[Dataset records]
────────────────

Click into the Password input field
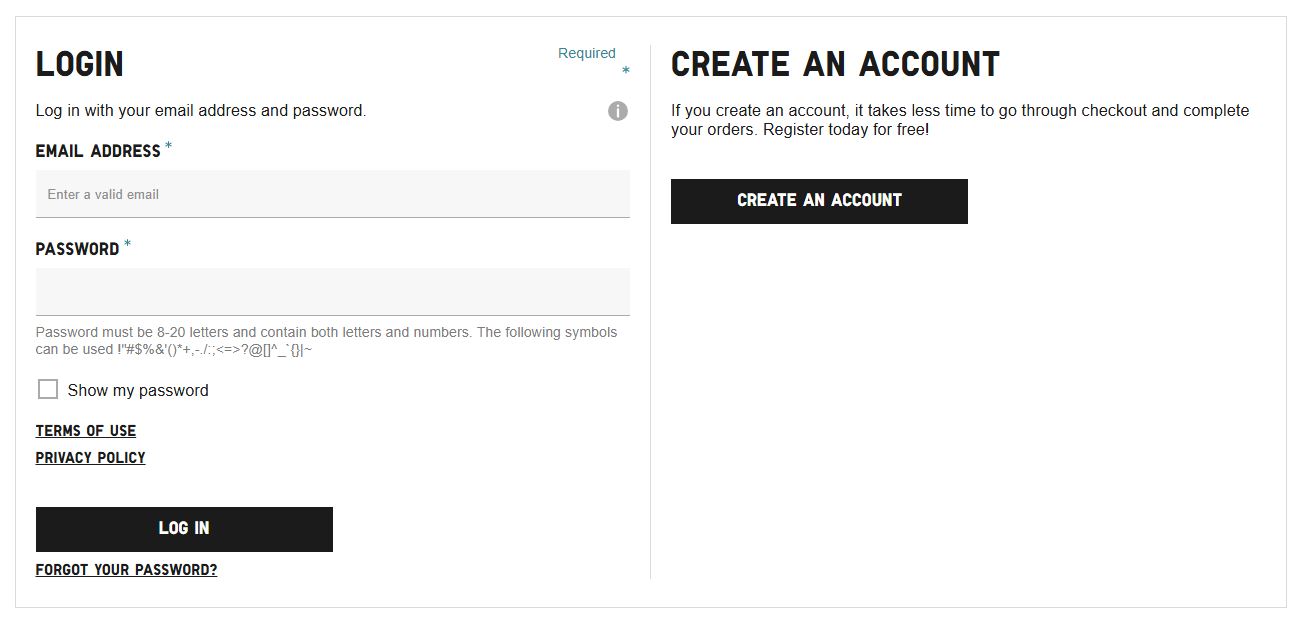 click(x=332, y=291)
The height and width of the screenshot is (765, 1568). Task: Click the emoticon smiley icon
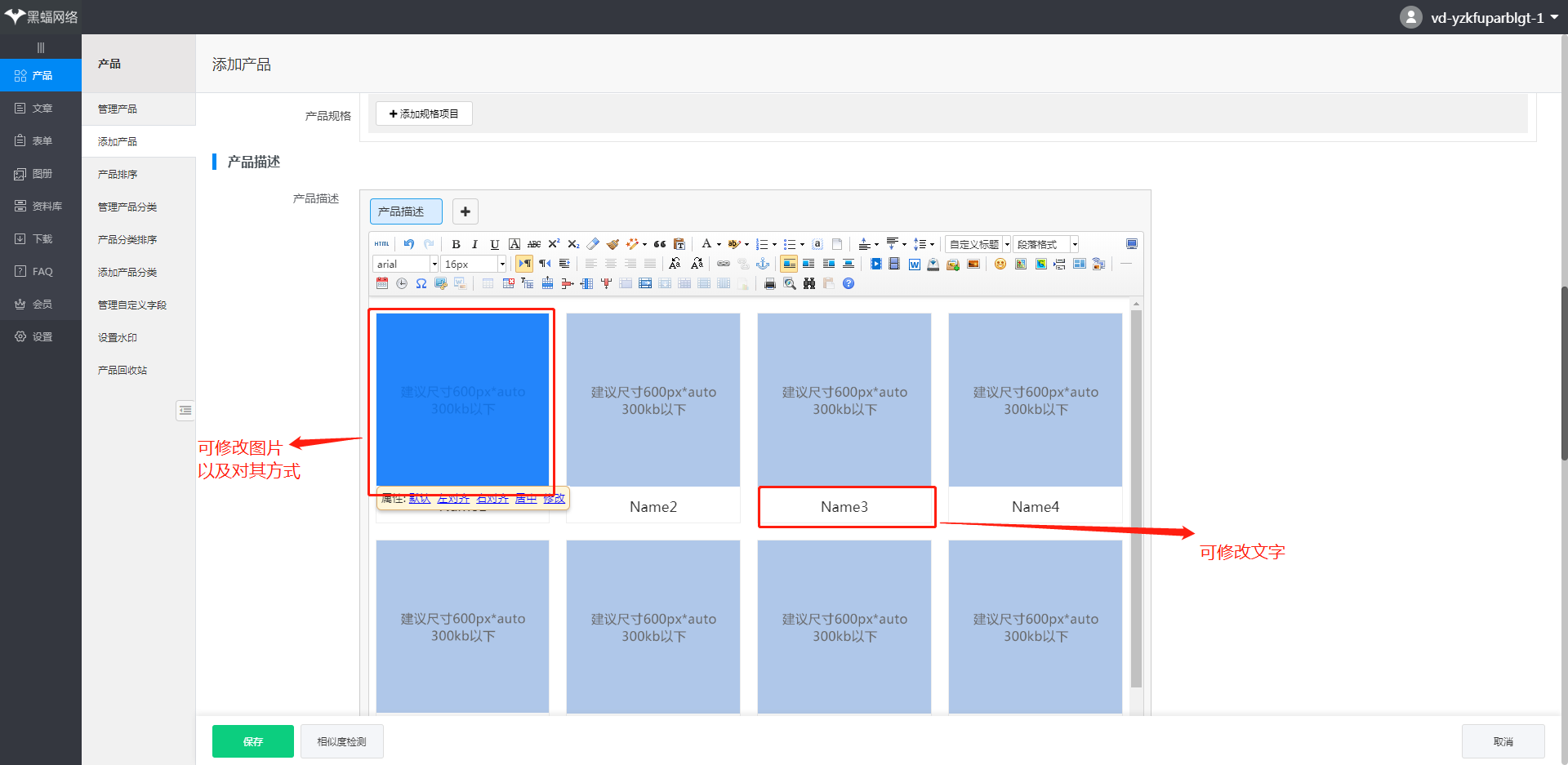tap(1000, 264)
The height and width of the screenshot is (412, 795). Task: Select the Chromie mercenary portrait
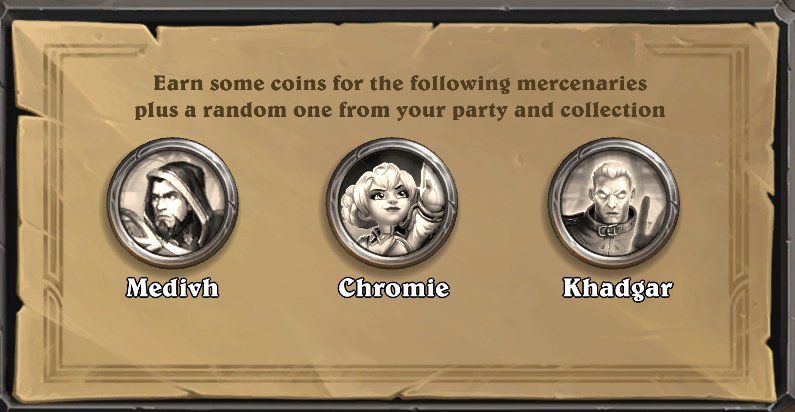(392, 203)
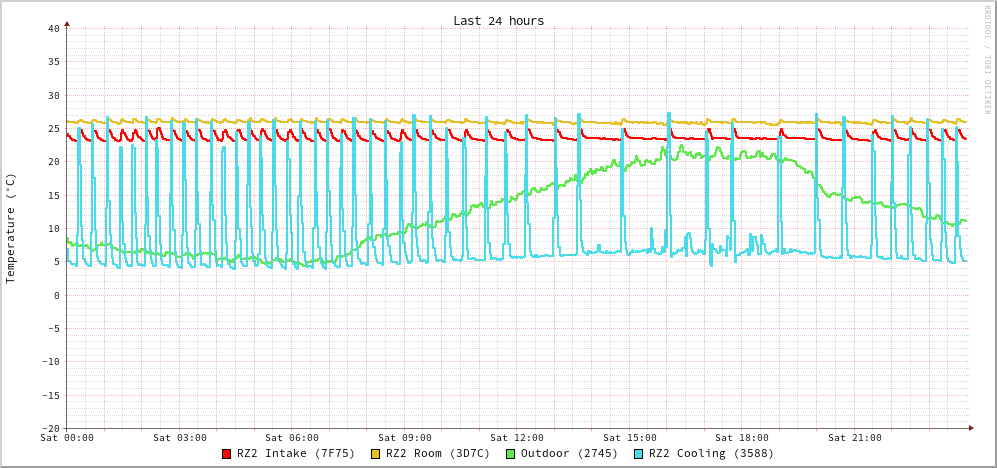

────────────────

> _Required action_
An exact copy of every entry, pictures left out, is what to write here.

> _Output_
Click into the Password input field
 click(x=332, y=291)
The height and width of the screenshot is (765, 1568). Task: Click the emoticon smiley icon
tap(1000, 264)
The height and width of the screenshot is (412, 795). Task: Select the Chromie mercenary portrait
(392, 203)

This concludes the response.